Desafiando el oleaje, Sabina se sobrepone al temor de que le dé un “Pastora Soler” como en 2014, cuando le noqueó un ataque de pánico escénico más de una década después de aquel ictus que hizo temer por su vida a los 52 años y luego le sumió en una depresión. Dos años de perros negros en los que se encerró a solas en aquella casa cuyas llaves en otro tiempo había tenido medio Madrid.

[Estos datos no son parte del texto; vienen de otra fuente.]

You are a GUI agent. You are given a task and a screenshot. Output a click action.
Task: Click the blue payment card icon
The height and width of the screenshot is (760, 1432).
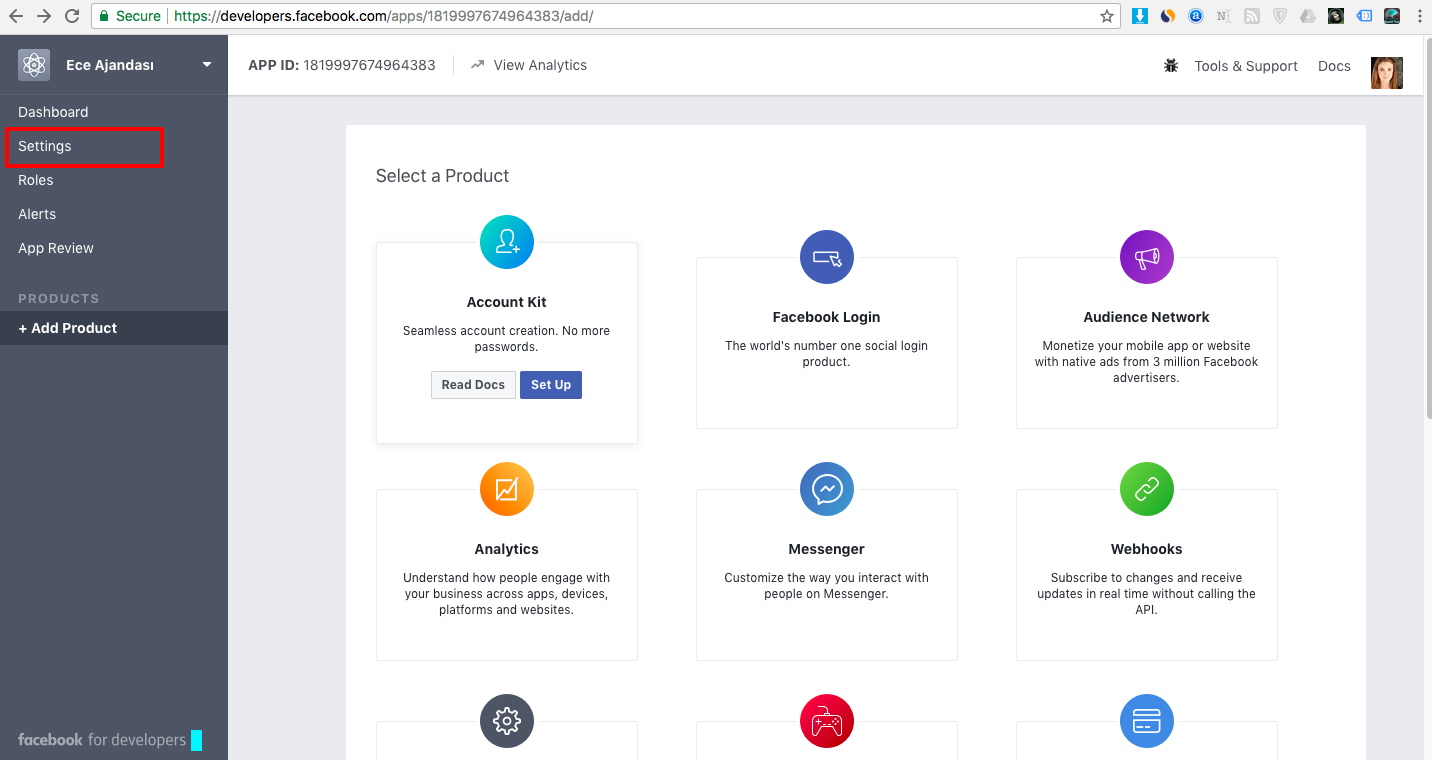tap(1146, 721)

Chavela Vargas y la reina Letizia

Preocupado por no verle escribir, Luis García Montero, ahora director del Instituto Cervantes, sabineó y le regaló una letra emulando su puño y letra, ‘Nube negra’, para que la cantara y volviera al ruedo. Míticos son los amigos de Sabina, que le salvaron de acabar hablando con sus gatos: de “su primo” Serrat a José Tomás, de purísima y oro, pasando por Gabriel García Márquez, sorpresa gracias a él en la fiesta del 45 cumpleaños de su otra amiga, Almudena Grandes, que se refugió en la cocina al verlo de la impresión. Por no hablar de la dama del poncho rojo, Chavela Vargas, o la reina Letizia, que quiso conocerle y pasó una velada en su piso con Felipe tocando el cajón ante el jolgorio de Serrat, Ana Belén y Víctor Manuel. Un' tiny desk' real que le pasó factura, por mal republicano: por decir lo que piensa, sin pensar lo que dice, más de un beso le dieron, y más de un bofetón.

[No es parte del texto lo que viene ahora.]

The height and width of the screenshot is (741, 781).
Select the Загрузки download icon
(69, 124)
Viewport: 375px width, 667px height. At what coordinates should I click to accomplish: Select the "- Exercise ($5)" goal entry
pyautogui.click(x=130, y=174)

Sabina no engaña, o no a sabiendas, y advierte que hacerse viejo “es una puta mierda”, sin que la experiencia sirva de alivio. Ya no pierde la calma por la cocaína y, tras décadas criticando el sexo con amor de los casados –a favor en cambio de otros mitos, como el de la prostituta con un corazón tan cinco estrellas que no cobra– ha sentado cabeza con su mujer Jimena, que le sirve de todo menos de musa. Tras el magno ‘19 días y 500 noches’, tres días sin dormir por un verso, decidió quitarse de las rayas un día en Marrakech sin necesitar internamiento alguno. Su salud se lo agradece, pero su discografía no. Según él mismo reconoce en el documental ‘Sintiéndolo mucho’, de Fernando León de Aranoa, con la vida casera no hay manera de escribir canciones.

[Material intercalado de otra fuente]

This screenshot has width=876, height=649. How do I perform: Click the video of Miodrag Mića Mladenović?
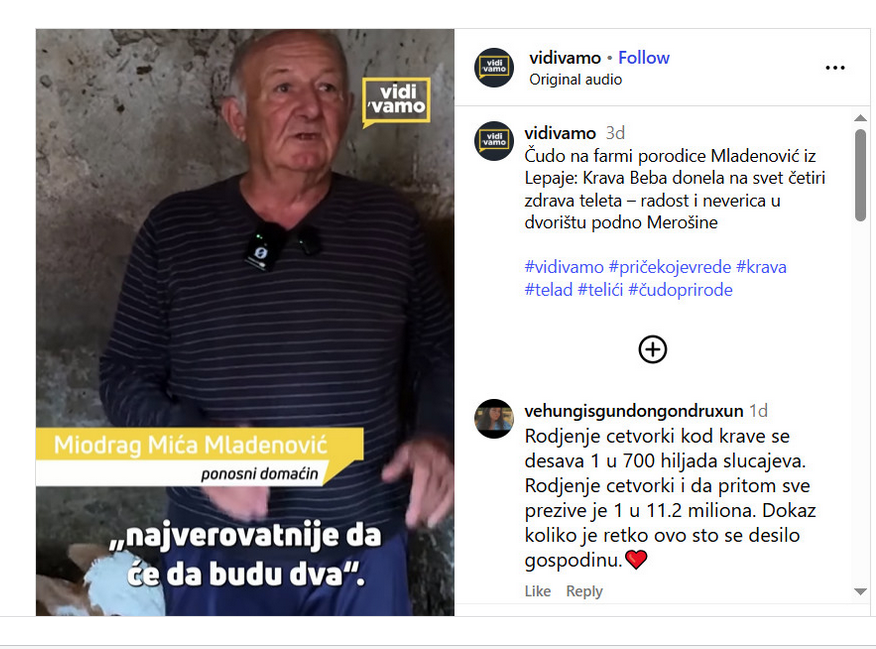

Lo primero que quiso fue irse, como no le perdonan en Úbeda, que brilla por su ausencia en su discografía, amarada de Madrid. Era lógico para un niño de posguerra: Su infancia de hijo de un policía franquista, poeta de campanario, no fue trágica, pero sí gris. Viajó en sucios trenes que iban hacia el norte hasta llegar a Londres, donde vivió siete años en los setenta, tocando en bares y estaciones y trabajando de maquillador de muertos, entre otros oficios ocasionales. De ahí se trajo el bombín que se cala en los conciertos. Con Leonard Cohen y Bob Dylan como santos, ha hecho más por el castellano que la mayoría de los académicos. Da igual que a ratos se pierda con la letra de sus propias canciones últimamente: con ellas se cuenta la vida, la suya y la de los demás.